**VORLIEGENDER AUSZUG**
####################

Ohrwell

Hell-E-Barde
Seit geraumer Zeit beschäftige ich mich mit diesem Land, mit seiner Kultur und seiner Gesellschaft. Mein bisheriges Fazit: es ist ein Land der Extreme und Widersprüche. Auf der einen Seite dieses erbarmungslose Streben nach Perfektion mit einem unerschütterlichen Glauben an Tradition; dann gibt es aber noch eine andere Seite, die ich aber gar nicht so abwegig finde: die Sau raus lassen (grell und schrill - und zwar bis der Arzt kommen muß) in kontrollierten Schüben, so will ich es mal benennen. Im grunde ein sich selbsterklärendes Ventil, um den angestauten Stress abzubauen. Das Leben dort scheint schon im Kindergarten auf Erfolg geprägt zu werden. Wer durch den Rost fällt, fällt hart zu Boden und wird auch nicht mehr aufgehoben – mittlerweile jedoch widerstrebend mitgeschleift. Der Beruf läßt kaum Zeit, um partnerschaftliche Beziehungen zu knüpfen, das läuft meist über Partnervermittlung ab. Das ist auch der Grund, weshalb in kaum einem anderen Land wie Japan so viele Scheidungen ausgesprochen werden – wen wundert’s auch, wenn man frühestens in den Flitterwochen merkt, dass der Mensch seitwärts doch nicht zu einem paßt. Die junge Generation lebt etwas planlos dahin im krassen Gegensatz also zum Establishment. Viele junge Japaner wollen ihr Leben im hier und jetzt genießen, zumal auch die Jobsituation katastrophal sich darstellt. Das Stichwort ist NEET (Not in Employment, Education or Training); ein Phänomen, das besonders in Japan die Wirtschaft zum Stottern bringt: gemeint sind meist damit ausgebildete AkademikerInnen, die jedoch keinen Job finden, der sie erfüllt – und sich das Kreuz schinden lassen für einen Posten, den man nicht mag, wollen immer weniger Menschen dort.

####################

**GEGEBENE DATEN**

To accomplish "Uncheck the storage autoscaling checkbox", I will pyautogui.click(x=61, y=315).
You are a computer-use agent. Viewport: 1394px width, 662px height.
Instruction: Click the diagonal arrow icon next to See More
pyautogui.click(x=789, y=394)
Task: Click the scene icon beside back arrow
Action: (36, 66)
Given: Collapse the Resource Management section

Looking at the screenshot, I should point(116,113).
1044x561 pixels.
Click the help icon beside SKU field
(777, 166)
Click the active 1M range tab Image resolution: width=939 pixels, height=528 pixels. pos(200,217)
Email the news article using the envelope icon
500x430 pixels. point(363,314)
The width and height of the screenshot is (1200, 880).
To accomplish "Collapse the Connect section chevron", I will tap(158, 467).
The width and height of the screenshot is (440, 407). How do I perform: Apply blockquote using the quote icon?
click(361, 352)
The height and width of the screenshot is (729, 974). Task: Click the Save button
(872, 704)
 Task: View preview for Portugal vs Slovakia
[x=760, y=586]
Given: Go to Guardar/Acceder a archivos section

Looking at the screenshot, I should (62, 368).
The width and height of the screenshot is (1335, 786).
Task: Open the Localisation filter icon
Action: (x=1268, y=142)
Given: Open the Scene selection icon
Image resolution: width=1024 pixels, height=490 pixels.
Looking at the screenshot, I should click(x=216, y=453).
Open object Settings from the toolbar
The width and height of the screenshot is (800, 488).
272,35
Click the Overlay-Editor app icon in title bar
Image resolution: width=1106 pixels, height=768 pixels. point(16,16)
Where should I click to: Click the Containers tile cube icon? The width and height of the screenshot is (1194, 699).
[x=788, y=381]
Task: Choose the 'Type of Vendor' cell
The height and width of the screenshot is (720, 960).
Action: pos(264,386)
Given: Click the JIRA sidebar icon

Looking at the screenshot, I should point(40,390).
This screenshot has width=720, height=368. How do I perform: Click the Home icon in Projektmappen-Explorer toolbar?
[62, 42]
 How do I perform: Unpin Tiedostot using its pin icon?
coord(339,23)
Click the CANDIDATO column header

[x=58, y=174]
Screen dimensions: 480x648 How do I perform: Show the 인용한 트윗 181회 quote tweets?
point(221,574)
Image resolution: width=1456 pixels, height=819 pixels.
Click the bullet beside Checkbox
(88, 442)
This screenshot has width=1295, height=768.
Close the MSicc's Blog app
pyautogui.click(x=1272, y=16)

####################

**AUFTRAG 1**
Prüfe, ob die Aussagen (a), (b) und (c) mit dem Auszug über Japan übereinstimmen, und antworte jeweils mit Ja oder Nein samt den entscheidenden Worten des Auszugs im genauen Wortlaut.
(a) Partnerschaftliche Beziehungen kommen meist über Partnervermittlung zustande.
(b) Mit NEET sind meist Menschen ohne Ausbildung gemeint.
(c) Die junge Generation lebt ähnlich wie das Establishment.
**AUFTRAG 2**
Fasse den Absatz des Auszugs über Japan, der mit „Seit geraumer Zeit“ beginnt, als knappe Liste zusammen und behalte dabei seine wichtigsten Aussagen bei.
**AUFTRAG 3**
Knüpfe an den Text über Japan an und schreibe ihn nach seinem letzten Satz weiter.
Die Zeilen sind eigenständiges Material und haben mit dem Auszug nichts zu tun.

**LÖSUNG 1**
(a) Ja: „Der Beruf läßt kaum Zeit, um partnerschaftliche Beziehungen zu knüpfen, das läuft meist über Partnervermittlung ab.“
(b) Nein: „gemeint sind meist damit ausgebildete AkademikerInnen, die jedoch keinen Job finden, der sie erfüllt“
(c) Nein: „Die junge Generation lebt etwas planlos dahin im krassen Gegensatz also zum Establishment.“

**LÖSUNG 2**
- Japan gilt als Land der Extreme und Widersprüche.
- Einerseits herrschen ein erbarmungsloses Streben nach Perfektion und ein fester Glaube an Tradition.
- Andererseits lässt man in kontrollierten Schüben grell und schrill die Sau raus, als Ventil für angestauten Stress.
- Schon im Kindergarten wird das Leben auf Erfolg geprägt; wer durch den Rost fällt, fällt hart.
- Der Beruf lässt kaum Zeit für Beziehungen, die meist über Partnervermittlung entstehen.
- Daher gibt es kaum irgendwo so viele Scheidungen wie in Japan.
- Die junge Generation lebt eher planlos im Hier und Jetzt, im Gegensatz zum Establishment; die Jobsituation ist katastrophal.
- NEET (Not in Employment, Education or Training) betrifft meist ausgebildete Akademikerinnen und Akademiker ohne erfüllenden Job und bremst die Wirtschaft.
- Immer weniger Menschen wollen sich für einen ungeliebten Posten abschinden.

**LÖSUNG 3**
Nichtsdestotrotz bin ich fasziniert von diesem Land (auch wenn ab und zu mal die Erde wackelt, was ja in letzter Zeit verheerende Auswirkungen hatte siehe Fukushima - an das die meisten wohl schon gar nicht mehr denken) und wenn es möglich wäre, würde ich gern dort mal eine Zeit lang verbringen, nicht als Tourist sondern an Ort und Stelle leben.